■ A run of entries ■
-------------------------
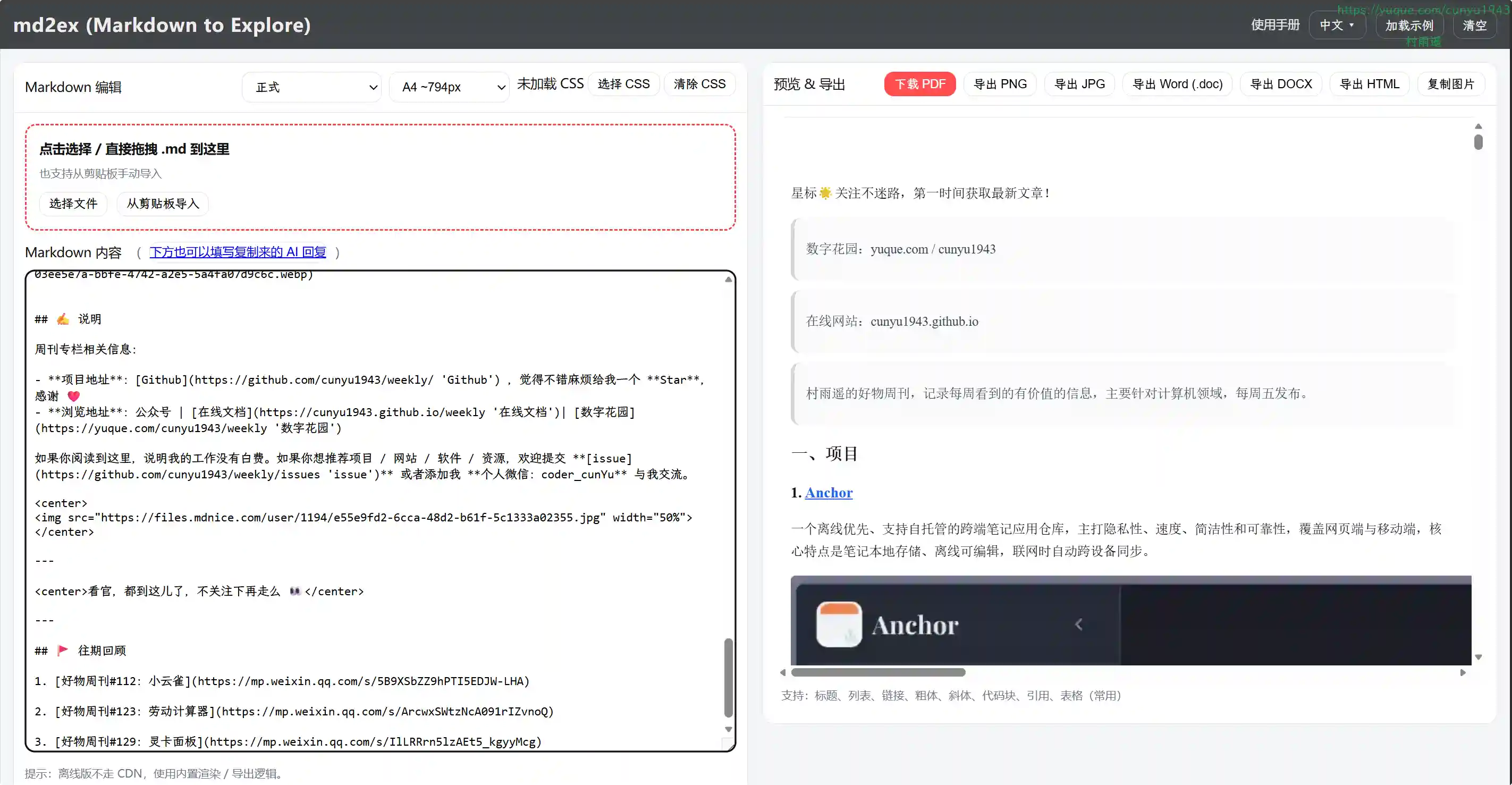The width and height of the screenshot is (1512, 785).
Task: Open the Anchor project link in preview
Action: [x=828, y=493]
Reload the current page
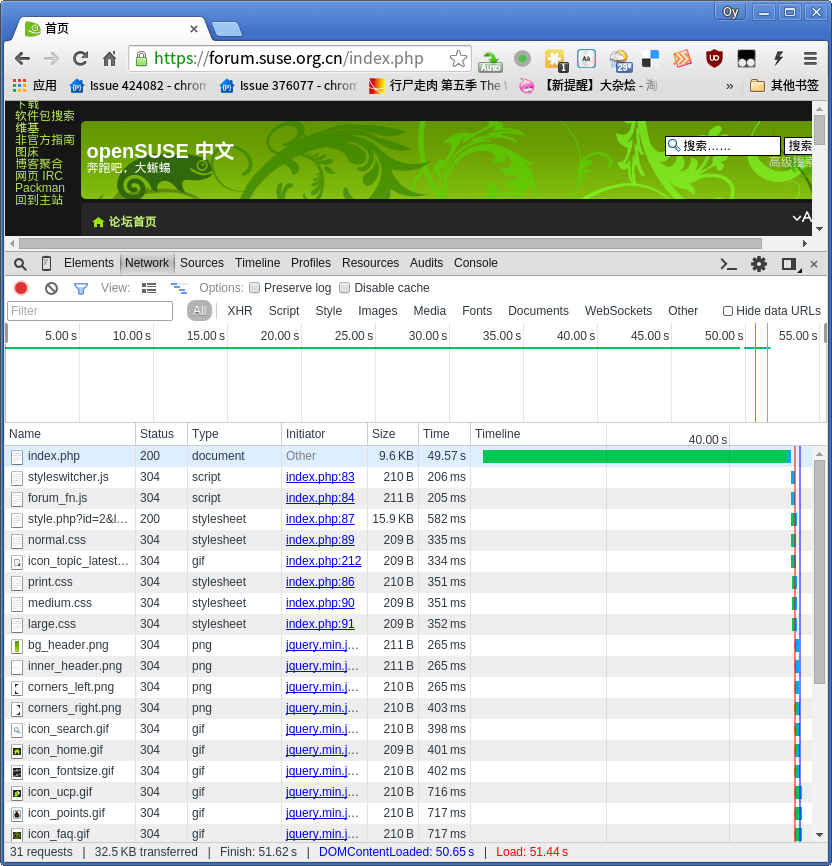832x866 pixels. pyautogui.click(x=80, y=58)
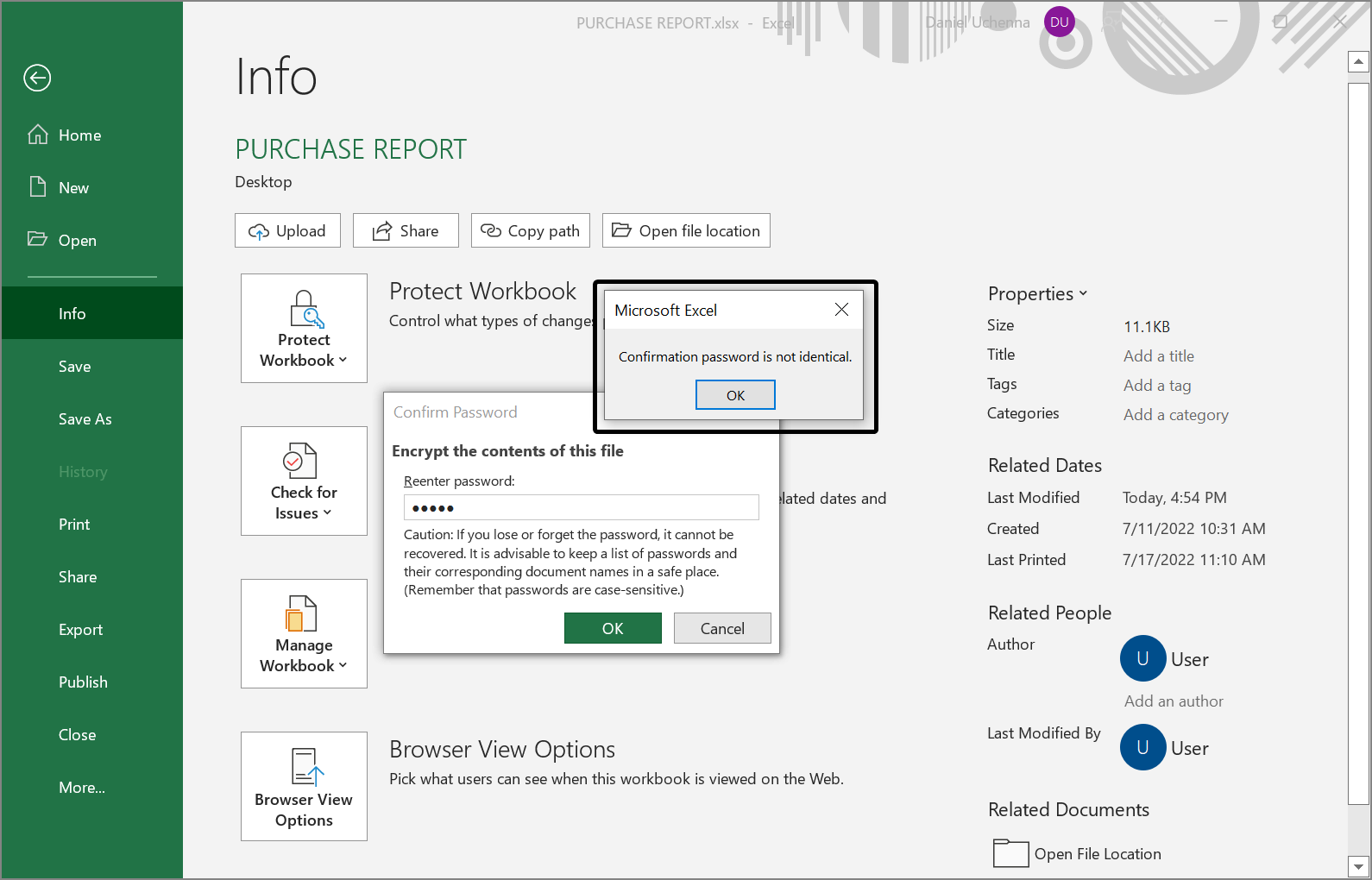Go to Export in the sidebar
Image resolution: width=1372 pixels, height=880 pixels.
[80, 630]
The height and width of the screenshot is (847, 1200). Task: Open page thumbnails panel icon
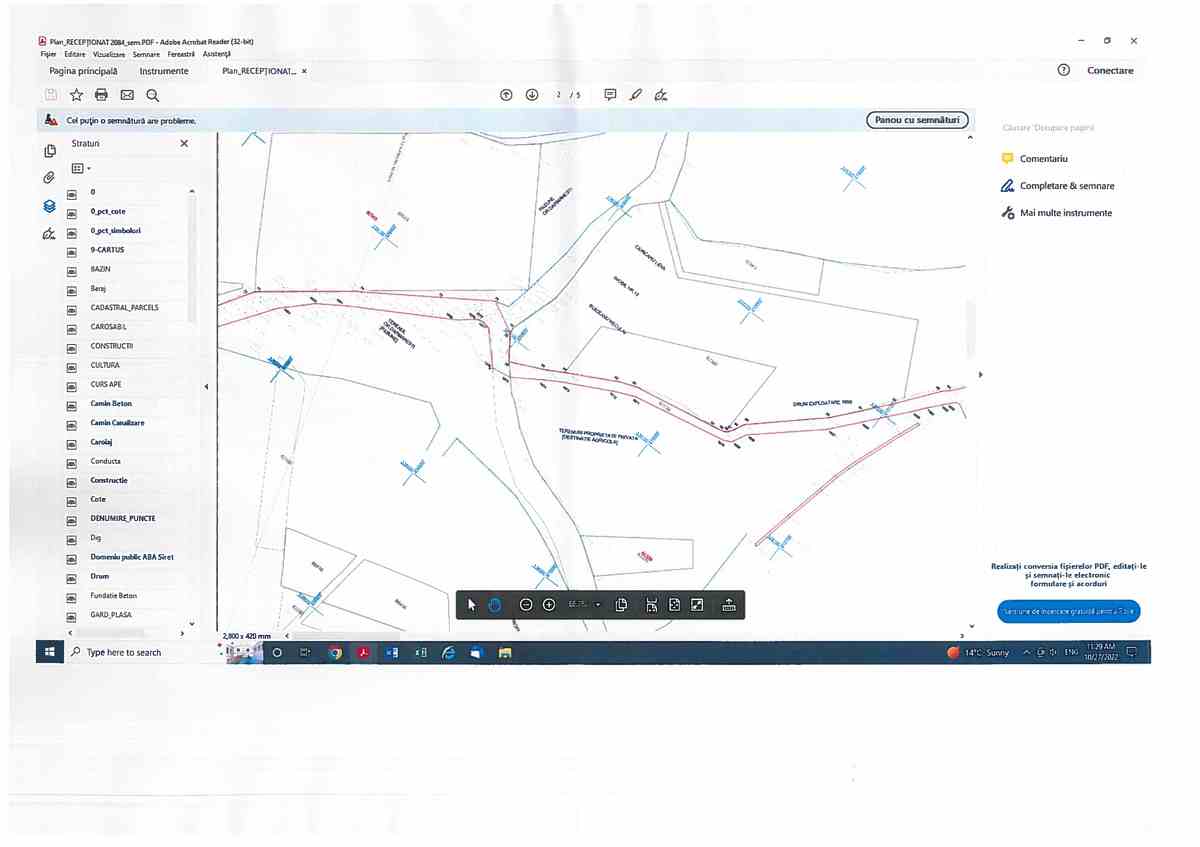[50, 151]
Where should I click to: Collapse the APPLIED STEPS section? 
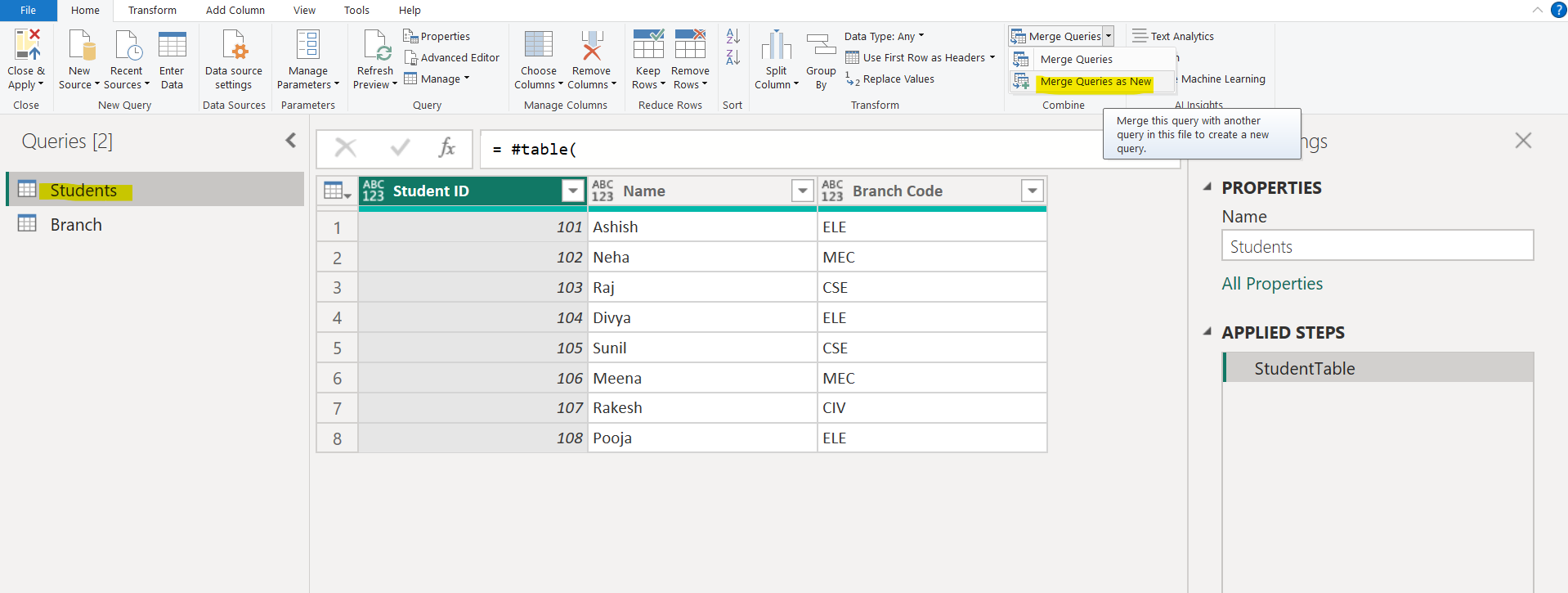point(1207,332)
-------------------------
■ WHAT YOU NEED TO DO ■
Copy every entry above word for word, leaving out the pictures.

■ FULL RESPONSE ■
The width and height of the screenshot is (1512, 785).
Task: Open the Anchor project link in preview
Action: [x=828, y=493]
Reload the current page
832x866 pixels. pyautogui.click(x=80, y=58)
Go to Export in the sidebar
Image resolution: width=1372 pixels, height=880 pixels.
[80, 630]
The height and width of the screenshot is (847, 1200). Task: Open page thumbnails panel icon
[50, 151]
Where should I click to: Collapse the APPLIED STEPS section? 
point(1207,332)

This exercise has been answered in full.